> _PASSAGE SHOWN_:
# Adding insulation to attic



## Steve in MD (Jun 27, 2019)

Adding insulation will likely have a minimal impact if that's all you plan to to. You will get more benefit from air sealing the attic floor, and it is easiest to accomplish as step one. Once air sealing is complete, then add another layer to get up to the recommended R value for your area.


----------



## Bud9051 (Nov 11, 2015)

Air sealing efforts (as Steve suggested) can vary from sealing everything to just addressing the major leak areas which account for the majority of leakage. *Here* is a link on air sealing throughout the house. Always best to do as much air sealing as you can before you bury the attic in insulation.

But, to be honest, reducing your energy costs is a package of improvements and if that energy inspection was worth while it would have detailed the options and how much improvement each could contribute.

Tell us more about your home and we can help with the guidance.

Bud


----------



## Porsche986S (Dec 10, 2017)

Where do you live ? What type of attic ventilation do you have ? How old is the house ? Do you consider your house to be drafty in the winter when wind is howling ? How good are your windows and doors ? A good energy audit would have given you a report card on these items and more . And as already stated a grade would have been assigned to each fault area giving a payback vs. cost outlay . I am not a fan of blown in insulation it's just a personal thing with me . Very messy , hard to apply evenly even for a pro .

I like fiberglass rolled insulation with the first layer going in between the joists/parallel . Then the 2nd layer running the opposite direction . This would be done AFTER sealing the ceiling leaks/gaps . Fiberglass gives you the ability to roll it out of the way if needed , maybe you are inspecting for wires as an example . Blown in you have to shovel it out of the way . If the fiberglass gets wet you can roll it up , take it outside and let it dry in the sun and reuse within reason of course .


----------



## bluegrassliving (Oct 18, 2018)

Firstly, I just want to agree that air sealing is important to do first. I know that, but I was really just asking in regards to the method of installing insulation on top of what I have and if putting in rolls on top of old blow in would work or be advisable. 

The home inspection was very thorough. His first things to address were any air leaks between the first floor and the attic and adding more insulation. Our windows are fairly new, there are no drafts to speak of, etc. The other area we would need to address at some point is proper sealing between the basement top plate and the first floor. But thats a harder DYI so I haven't figured out how to address that yet. 

Also, when inspected, he was quite thorough and didn't seem to be too concerned about the air leaks. As in, there was nothing major. It was mostly around lights, wall top plates, things like that. Hopefully this additional info helps.


----------



## Bud9051 (Nov 11, 2015)

The additional information does help.

> _THE PROBLEM_:
Can you continue the attic insulation thread above from the point where it stops?

> _STORED ROWS_:
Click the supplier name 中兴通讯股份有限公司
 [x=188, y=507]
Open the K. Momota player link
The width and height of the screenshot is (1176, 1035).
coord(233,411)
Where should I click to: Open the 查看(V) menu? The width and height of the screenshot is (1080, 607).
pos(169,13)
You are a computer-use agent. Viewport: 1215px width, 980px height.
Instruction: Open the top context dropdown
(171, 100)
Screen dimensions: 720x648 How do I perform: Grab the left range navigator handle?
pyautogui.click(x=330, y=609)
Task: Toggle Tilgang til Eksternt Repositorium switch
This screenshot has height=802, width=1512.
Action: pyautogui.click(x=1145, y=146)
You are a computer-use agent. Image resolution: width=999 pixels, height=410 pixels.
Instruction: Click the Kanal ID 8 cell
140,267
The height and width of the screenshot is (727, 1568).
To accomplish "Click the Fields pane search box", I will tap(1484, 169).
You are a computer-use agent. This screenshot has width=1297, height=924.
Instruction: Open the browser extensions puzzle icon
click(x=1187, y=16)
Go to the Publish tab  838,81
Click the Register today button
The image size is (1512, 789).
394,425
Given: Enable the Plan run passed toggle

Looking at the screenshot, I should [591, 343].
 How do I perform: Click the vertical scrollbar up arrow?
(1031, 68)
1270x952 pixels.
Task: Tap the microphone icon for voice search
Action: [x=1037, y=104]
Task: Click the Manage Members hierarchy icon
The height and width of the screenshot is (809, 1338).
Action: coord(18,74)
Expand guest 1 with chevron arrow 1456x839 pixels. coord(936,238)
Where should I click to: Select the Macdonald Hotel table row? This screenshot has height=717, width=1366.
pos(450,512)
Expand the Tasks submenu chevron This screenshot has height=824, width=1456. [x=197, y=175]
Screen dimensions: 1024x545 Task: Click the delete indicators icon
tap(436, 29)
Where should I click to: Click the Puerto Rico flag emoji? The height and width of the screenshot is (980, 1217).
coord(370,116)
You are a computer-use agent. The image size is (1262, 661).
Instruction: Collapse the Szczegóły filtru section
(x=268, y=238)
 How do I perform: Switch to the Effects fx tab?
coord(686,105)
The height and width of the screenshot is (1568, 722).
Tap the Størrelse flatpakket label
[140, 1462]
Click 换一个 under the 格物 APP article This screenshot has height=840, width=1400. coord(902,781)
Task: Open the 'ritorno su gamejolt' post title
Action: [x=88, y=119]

> _FINAL RESULT_:
Sorry for the lecture but you must realize we don't know the level of knowledge of our posters and we can't see what you see. In this case we don't even know where you are. It often takes some back and forth for the details to be filled in. J

Yes you can roll out batt insulation over blown in insulation but best if the joist cavities are filled to the top before going perpendicular with the batts, that eliminates the voids that would otherwise exist on each side of the joists. With insulation, neatness counts.

In his report did he include any numbers from his air leakage test, we refer to it as a blower door test? That number eliminates the guess work and if he combined an infrared inspection with the blower door you would have pictures of where the worst air leakage exists.

The link I provided has a description and pictures of many of the problem areas, always nice to find and seal a few of the BIG ones. I have had home owners in shock when I show them the tornado of air going from basement to attic. Not saying you have one, but nice to know where to check.

And yes, the rim joist area (foundation to house) is an important area to seal and insulate. 

Bud


----------



## SPS-1 (Oct 21, 2008)

bluegrassliving said:


> I was going to rent a machine and add about 9 inches of blow in when an experienced AC tech said you can just lay bats over the blow in for less work, mess and cost. Is that true or should I do blow in?



Does a bundle of bats fit through the hatch? Less mess so long as you can open the bundle in the attic. Call me weird, but I like the nice neat rows of bats. Less cost, doubt it, but you would have to price it out.


----------



## bluegrassliving (Oct 18, 2018)

A bundle of bats should fit through the garage hatch, it's pretty decent size. Does it matter if I use rolls vs precut pieces in a bundle?
@Bud0951 - good call on making sure the blow in is up to the top of the joists at least. I haven't been up in the attic for a while as it's been really hot. But it cools down tomorrow so maybe I'll finally venture up there again to inspect things a bit further. 

I don't believe he did a blower door test. It was mostly thermal imaging stuff. While his report was thorough I didn't see a lot of it as it was sent to the gas company. I'll have to email him and see if I can't get that. To be fair, he was incentivized to not tell me everything I should do because he was one of the utliity company's approved contractors for doing the insulation and air sealing work. That's what his company does in general but he also does these inspections for the gas companies. He was pretty straight forward and we talked about a lot of things but he didn't go into great detail where the air leaks were aside from the general knowledge ones like around can lights, bathroom fans, ductwork that runs between floors, things like that. So I do plan on using your link when I get up there to spot air leaks and I play on using expanding foam to fill those before adding any insulation. 

Do I need to put insulation on the plank of boards that run the length of the roof? These serve as a way to access everything in the attic like bathroom fans, soffits, etc. So I would assume you would want to keep this narrow walkway free of insulation. Thanks!


----------



## carpdad (Oct 11, 2010)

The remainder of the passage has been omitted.